(Pixel coordinate grounding data)
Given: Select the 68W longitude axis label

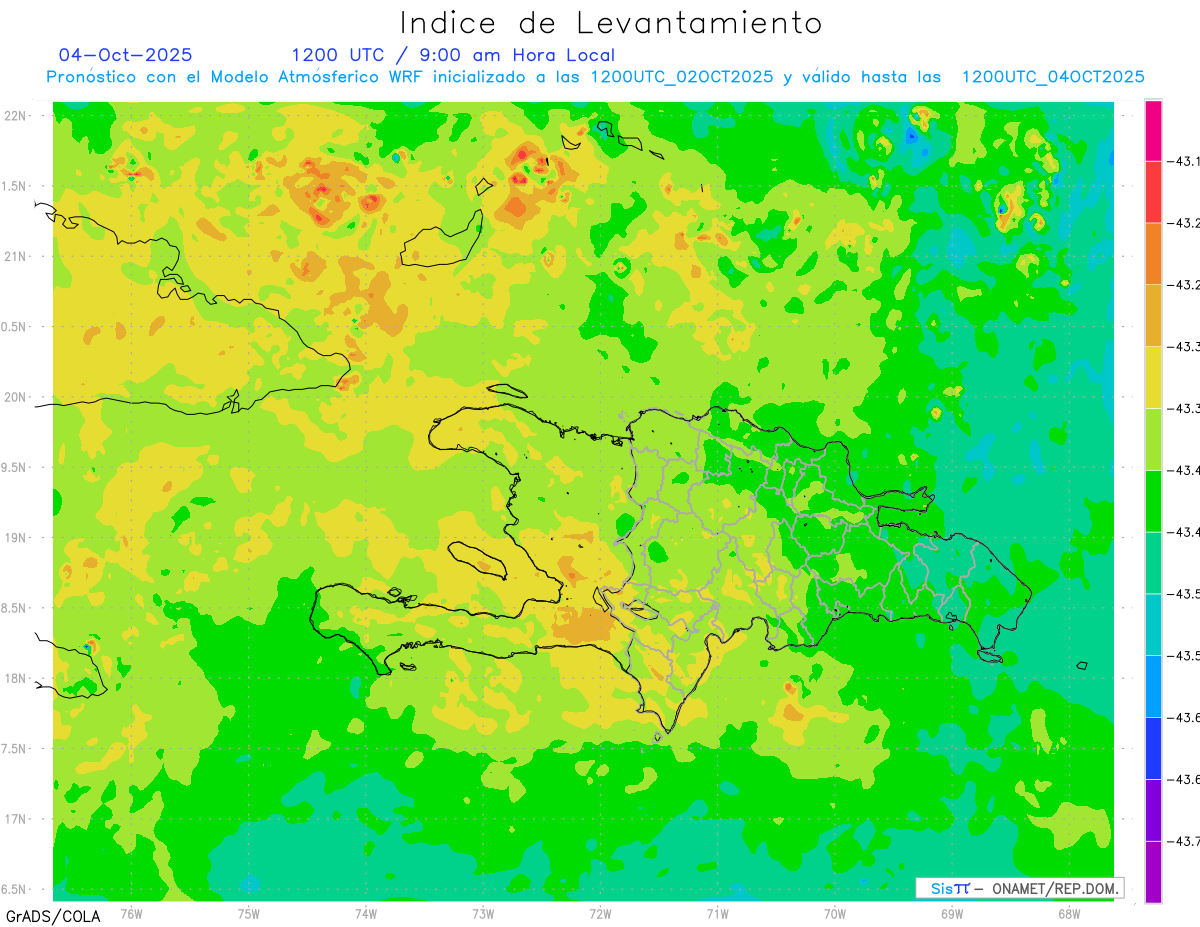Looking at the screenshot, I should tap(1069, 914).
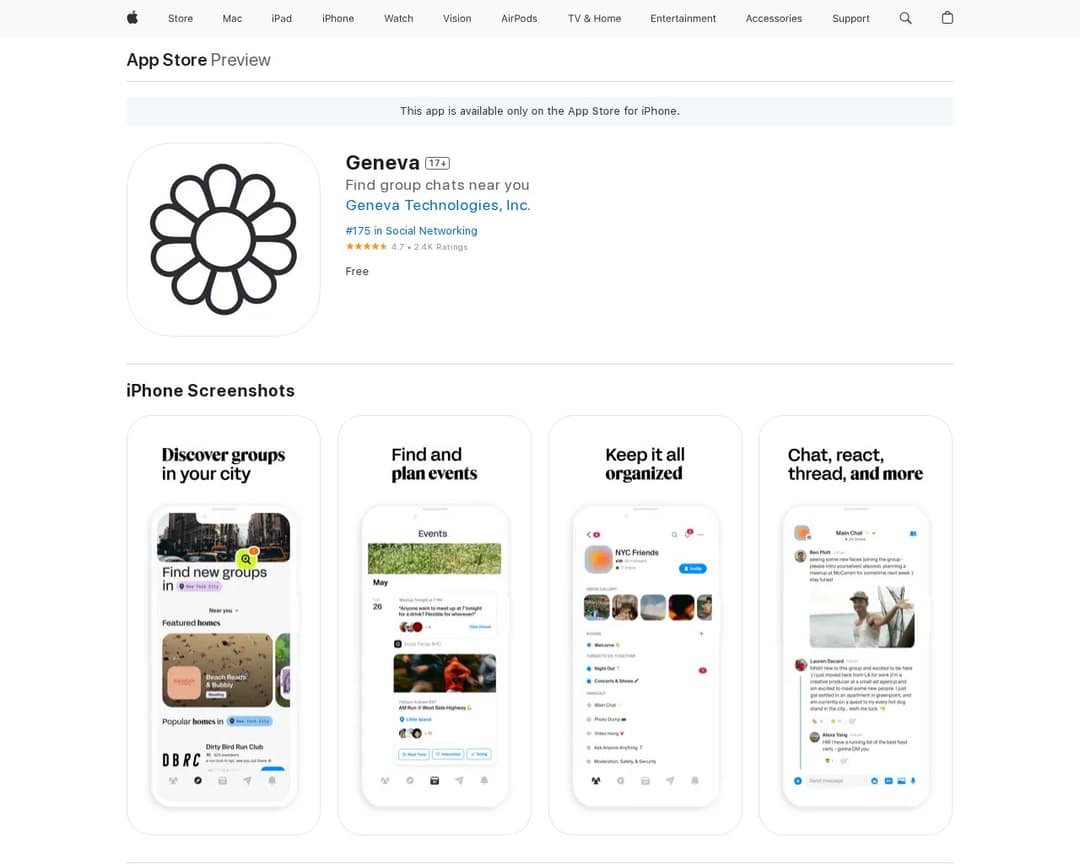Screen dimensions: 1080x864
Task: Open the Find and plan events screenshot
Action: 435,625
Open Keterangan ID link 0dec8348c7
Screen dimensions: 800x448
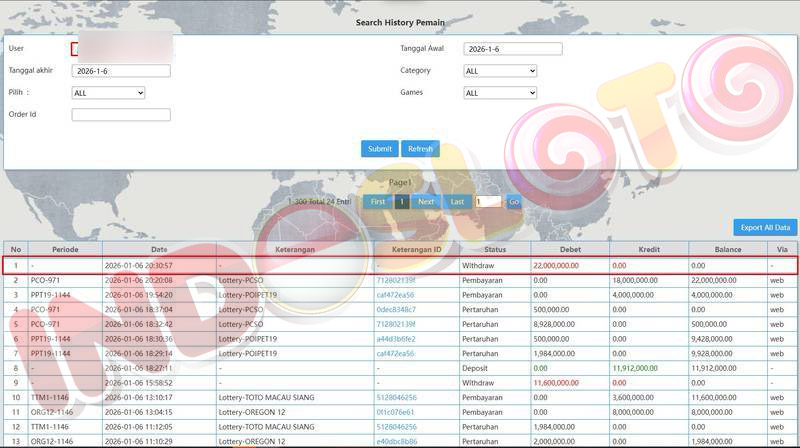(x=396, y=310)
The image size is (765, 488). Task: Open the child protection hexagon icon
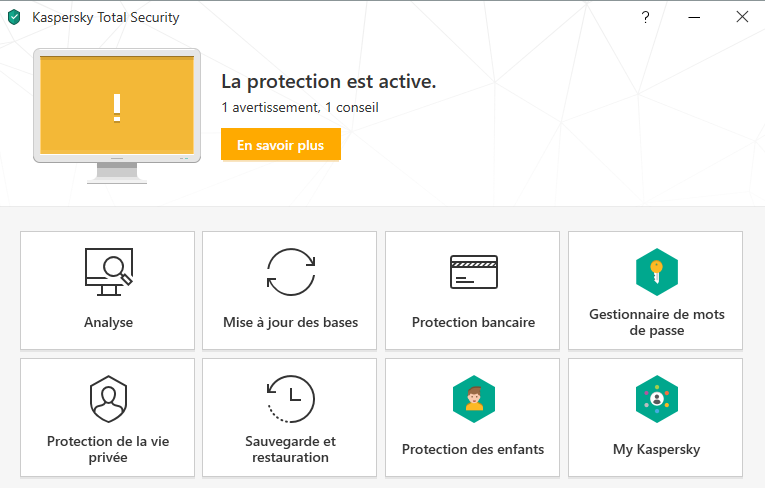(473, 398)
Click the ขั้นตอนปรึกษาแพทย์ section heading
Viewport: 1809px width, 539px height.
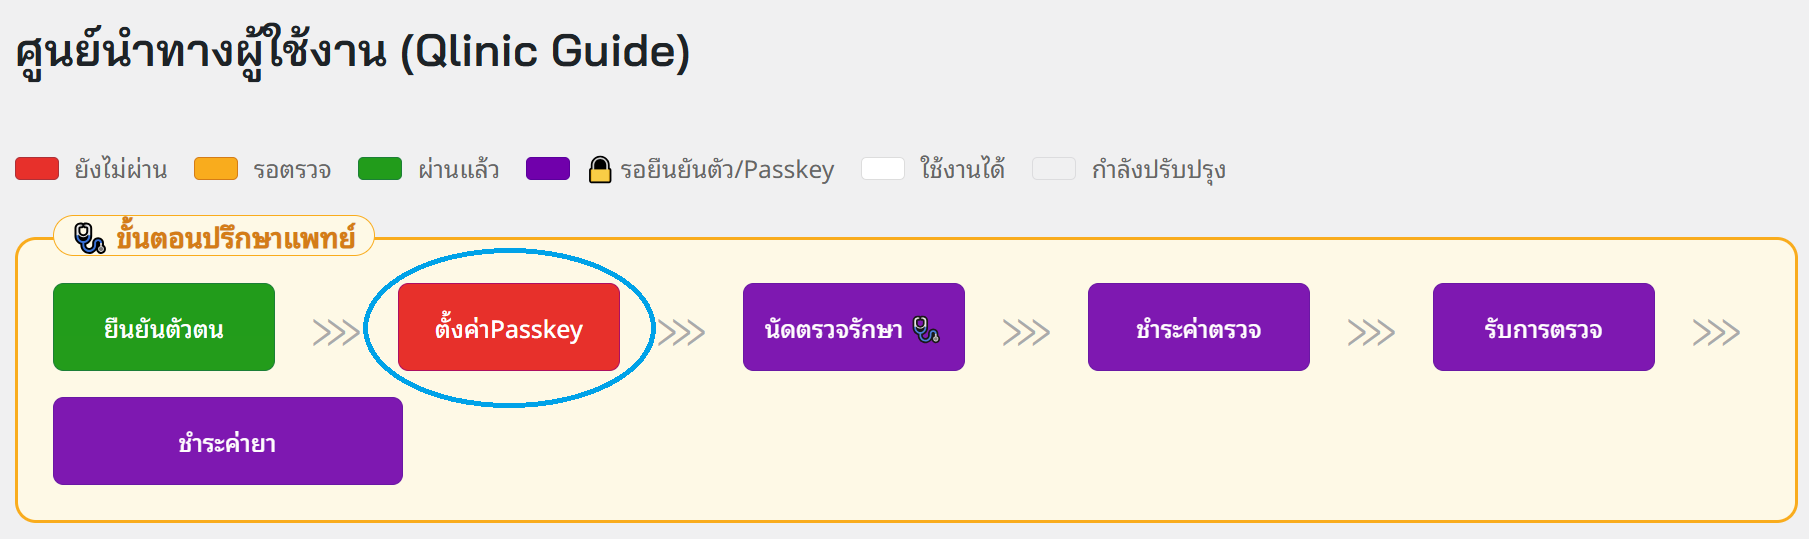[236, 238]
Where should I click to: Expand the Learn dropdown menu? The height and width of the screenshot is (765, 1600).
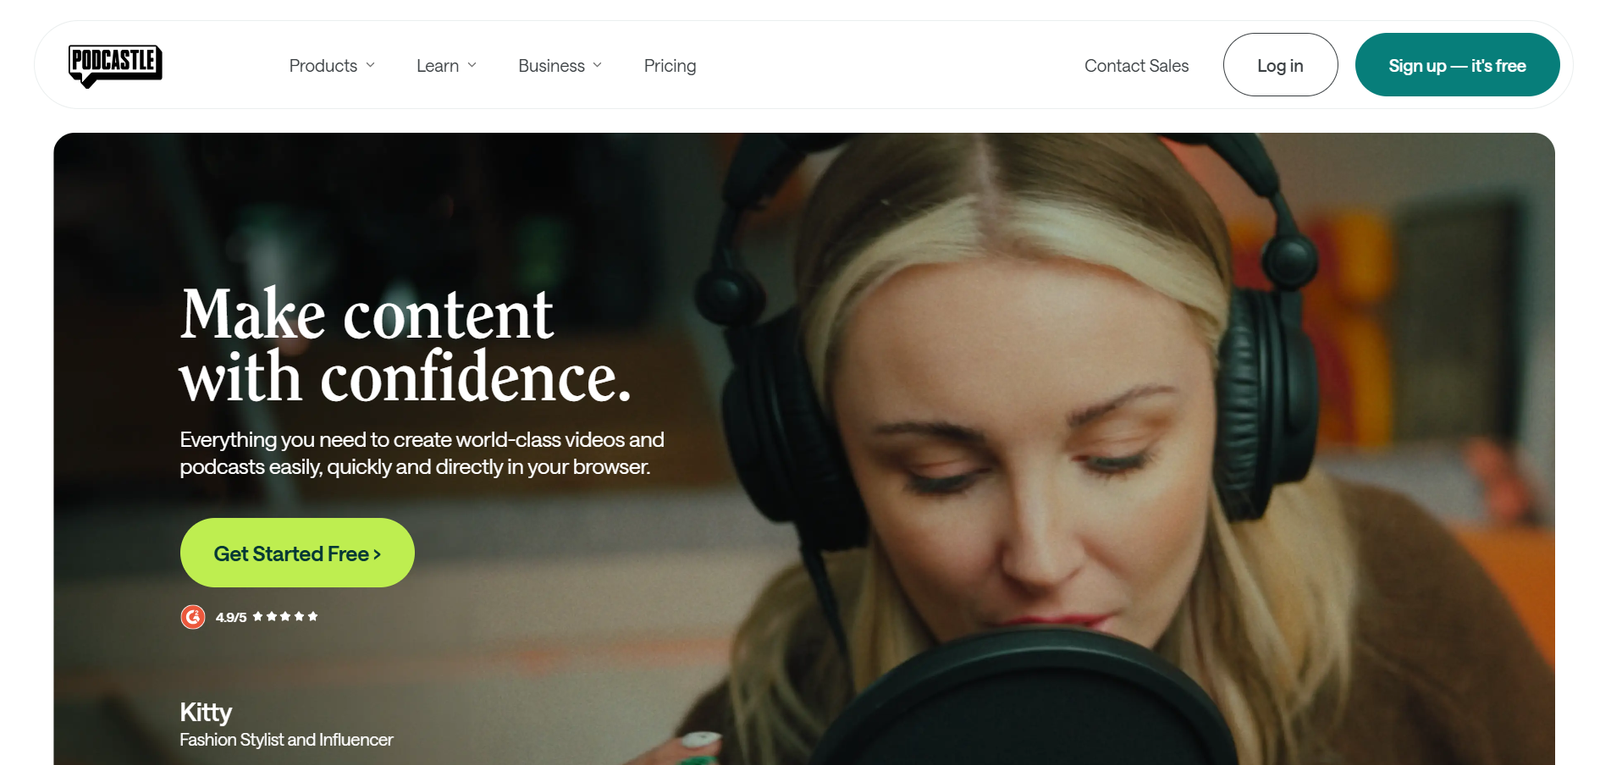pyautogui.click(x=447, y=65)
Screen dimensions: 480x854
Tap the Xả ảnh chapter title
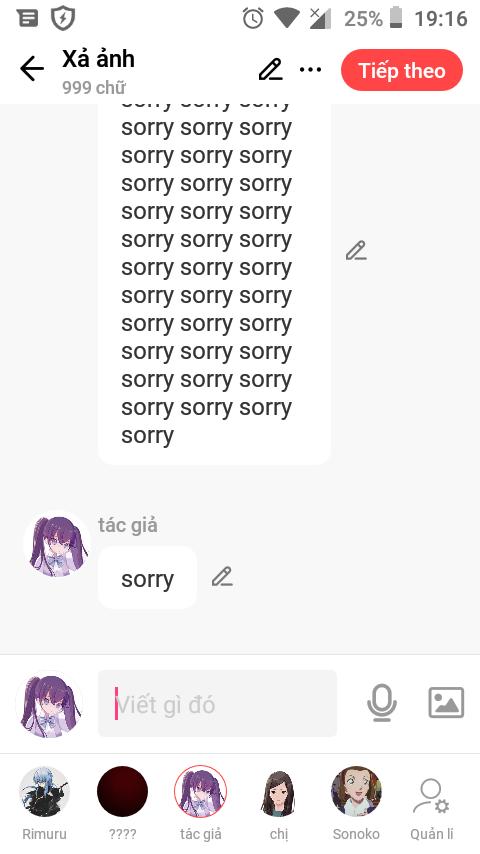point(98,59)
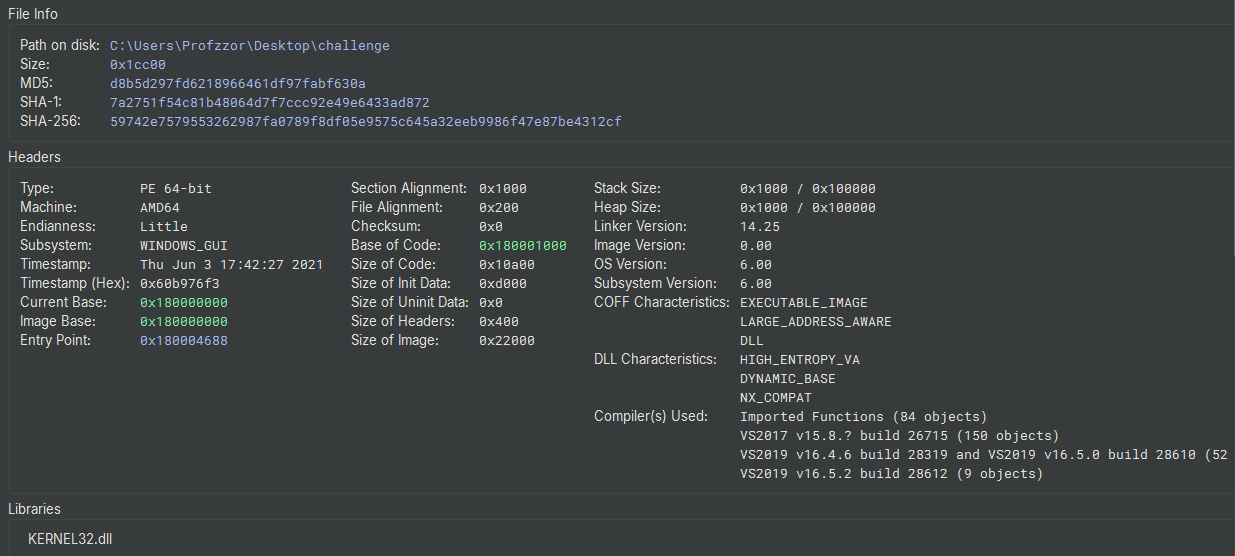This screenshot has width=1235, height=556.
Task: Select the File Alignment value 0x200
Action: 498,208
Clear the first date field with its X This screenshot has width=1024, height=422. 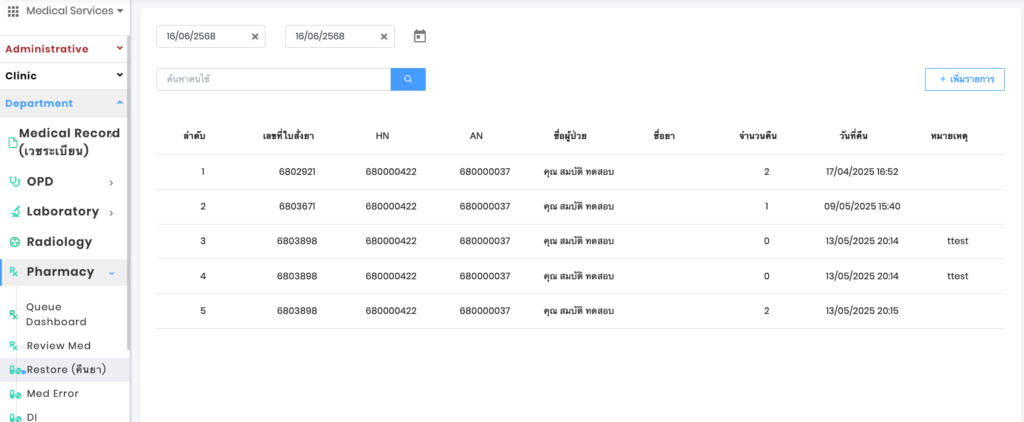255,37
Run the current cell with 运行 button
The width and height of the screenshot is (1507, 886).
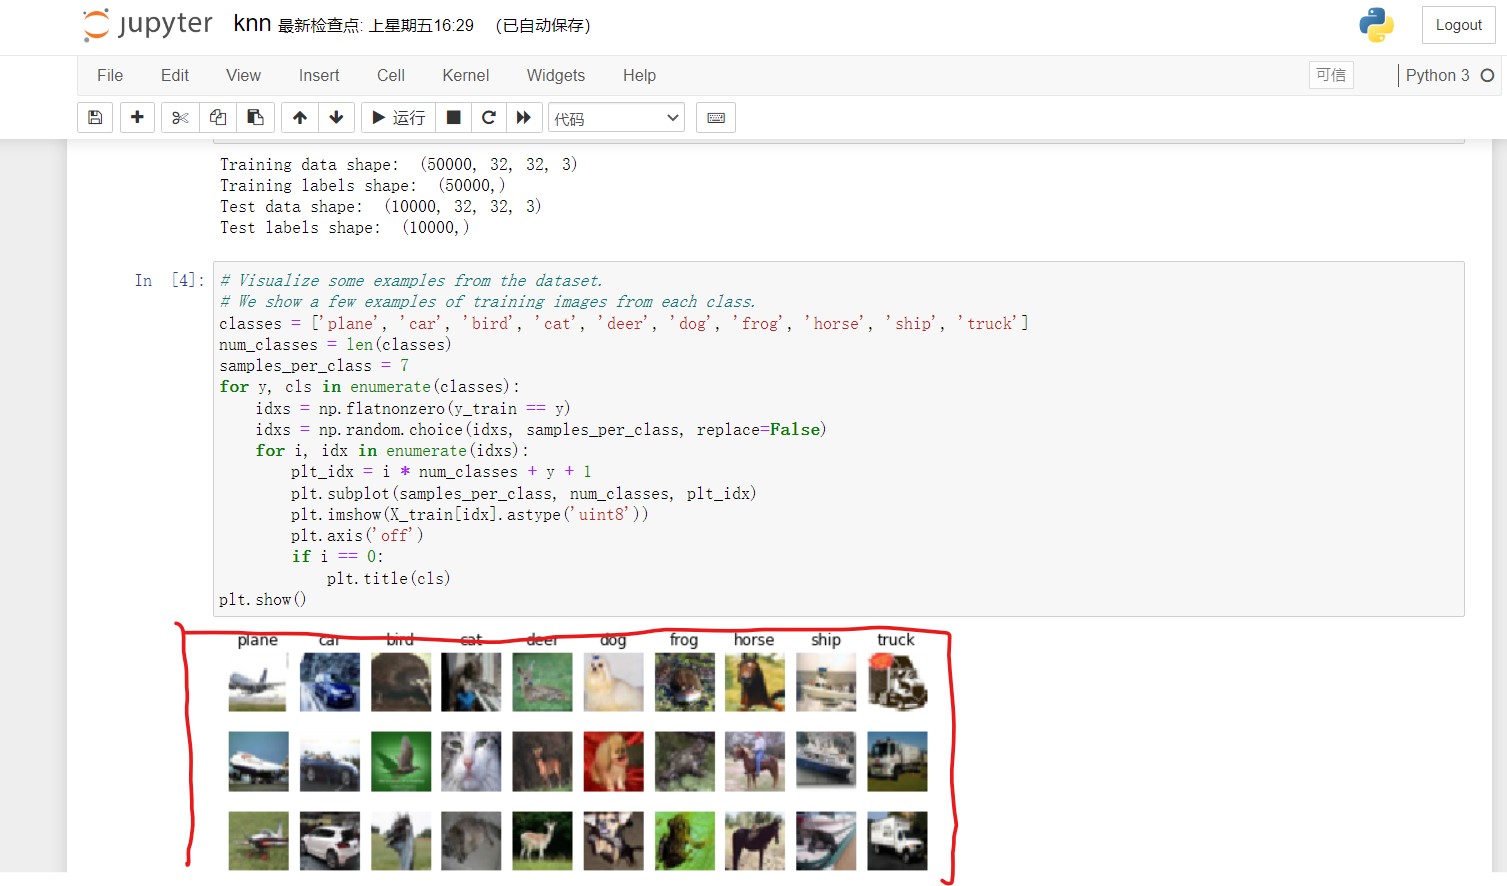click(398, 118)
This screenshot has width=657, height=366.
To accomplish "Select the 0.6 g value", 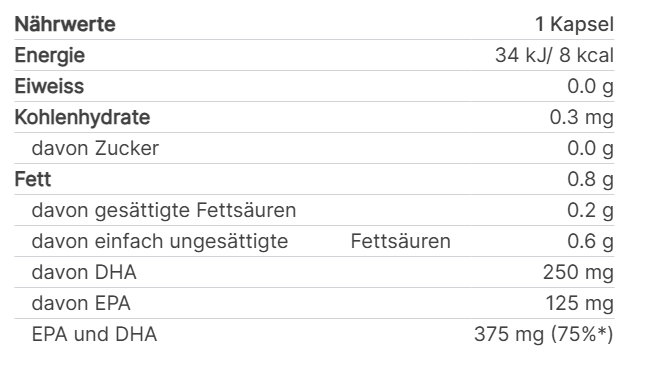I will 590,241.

# [Instructions for the task]
The answer must be the lines of the entries above, written out exactly from the first through the one with "Open Keterangan ID link 0dec8348c7", and no pictures.

# [Exercise result]
Given: Select the 68W longitude axis label

Looking at the screenshot, I should tap(1069, 914).
Screen dimensions: 1080x864
Task: Open the Find and plan events screenshot
Action: 435,625
Open Keterangan ID link 0dec8348c7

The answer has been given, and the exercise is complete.